Task directions: Every line in the entries that holds the word "title" counts toward the answer, which should be a single number.

Raw data:
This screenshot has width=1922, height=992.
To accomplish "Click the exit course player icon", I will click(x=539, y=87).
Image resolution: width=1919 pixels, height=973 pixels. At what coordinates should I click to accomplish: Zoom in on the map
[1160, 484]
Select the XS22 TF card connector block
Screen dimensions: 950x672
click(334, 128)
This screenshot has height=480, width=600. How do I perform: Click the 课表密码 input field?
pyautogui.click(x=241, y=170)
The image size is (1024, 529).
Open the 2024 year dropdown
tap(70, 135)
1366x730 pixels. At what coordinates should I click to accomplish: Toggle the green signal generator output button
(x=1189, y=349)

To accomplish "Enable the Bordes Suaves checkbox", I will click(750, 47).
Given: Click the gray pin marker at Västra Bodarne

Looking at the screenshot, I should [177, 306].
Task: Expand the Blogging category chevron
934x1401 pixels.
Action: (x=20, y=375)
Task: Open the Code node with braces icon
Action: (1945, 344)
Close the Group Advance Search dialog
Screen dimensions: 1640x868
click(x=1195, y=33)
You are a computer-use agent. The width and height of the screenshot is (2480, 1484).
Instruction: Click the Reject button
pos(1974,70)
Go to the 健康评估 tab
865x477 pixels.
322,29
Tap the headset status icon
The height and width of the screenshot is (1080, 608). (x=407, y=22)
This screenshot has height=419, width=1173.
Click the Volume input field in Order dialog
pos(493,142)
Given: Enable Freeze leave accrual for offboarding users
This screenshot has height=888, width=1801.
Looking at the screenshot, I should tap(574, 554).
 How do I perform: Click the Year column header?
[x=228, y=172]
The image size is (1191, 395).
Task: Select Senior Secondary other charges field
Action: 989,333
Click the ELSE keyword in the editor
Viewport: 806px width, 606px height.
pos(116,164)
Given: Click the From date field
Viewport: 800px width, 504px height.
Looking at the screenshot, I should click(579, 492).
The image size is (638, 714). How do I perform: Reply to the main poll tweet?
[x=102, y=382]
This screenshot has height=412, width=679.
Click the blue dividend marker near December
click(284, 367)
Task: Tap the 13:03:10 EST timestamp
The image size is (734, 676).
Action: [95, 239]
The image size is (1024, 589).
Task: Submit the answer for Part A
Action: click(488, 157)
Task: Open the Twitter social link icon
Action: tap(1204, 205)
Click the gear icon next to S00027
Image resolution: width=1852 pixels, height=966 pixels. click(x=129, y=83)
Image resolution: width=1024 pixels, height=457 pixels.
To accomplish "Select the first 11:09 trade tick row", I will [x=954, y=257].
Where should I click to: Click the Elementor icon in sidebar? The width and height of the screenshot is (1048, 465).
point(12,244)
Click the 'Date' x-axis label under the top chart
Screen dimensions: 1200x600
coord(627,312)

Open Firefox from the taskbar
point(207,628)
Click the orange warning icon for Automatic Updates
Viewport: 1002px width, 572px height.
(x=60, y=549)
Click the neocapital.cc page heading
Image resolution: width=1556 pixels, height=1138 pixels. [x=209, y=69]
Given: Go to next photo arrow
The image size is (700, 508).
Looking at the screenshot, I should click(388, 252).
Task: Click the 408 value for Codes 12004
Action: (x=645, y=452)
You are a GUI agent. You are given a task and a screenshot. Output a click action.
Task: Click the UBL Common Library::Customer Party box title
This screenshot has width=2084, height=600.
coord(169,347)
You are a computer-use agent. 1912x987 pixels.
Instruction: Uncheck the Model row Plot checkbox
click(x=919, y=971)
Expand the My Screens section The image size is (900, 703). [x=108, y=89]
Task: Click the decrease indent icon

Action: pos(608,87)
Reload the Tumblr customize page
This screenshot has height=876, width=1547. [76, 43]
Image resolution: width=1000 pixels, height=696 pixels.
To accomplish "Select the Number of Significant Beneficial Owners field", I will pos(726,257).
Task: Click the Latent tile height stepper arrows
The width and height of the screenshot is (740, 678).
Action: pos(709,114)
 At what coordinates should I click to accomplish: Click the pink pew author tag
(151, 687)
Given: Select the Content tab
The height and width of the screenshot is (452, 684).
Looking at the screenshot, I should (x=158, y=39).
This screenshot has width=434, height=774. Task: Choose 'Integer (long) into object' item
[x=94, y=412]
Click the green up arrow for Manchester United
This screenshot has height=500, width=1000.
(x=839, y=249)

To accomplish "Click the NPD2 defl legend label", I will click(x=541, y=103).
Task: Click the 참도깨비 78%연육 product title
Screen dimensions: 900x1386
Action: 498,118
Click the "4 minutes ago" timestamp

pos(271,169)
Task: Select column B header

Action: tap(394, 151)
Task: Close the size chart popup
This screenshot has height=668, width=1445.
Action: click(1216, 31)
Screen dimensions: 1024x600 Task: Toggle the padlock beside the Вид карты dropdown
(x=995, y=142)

Output for this task: 2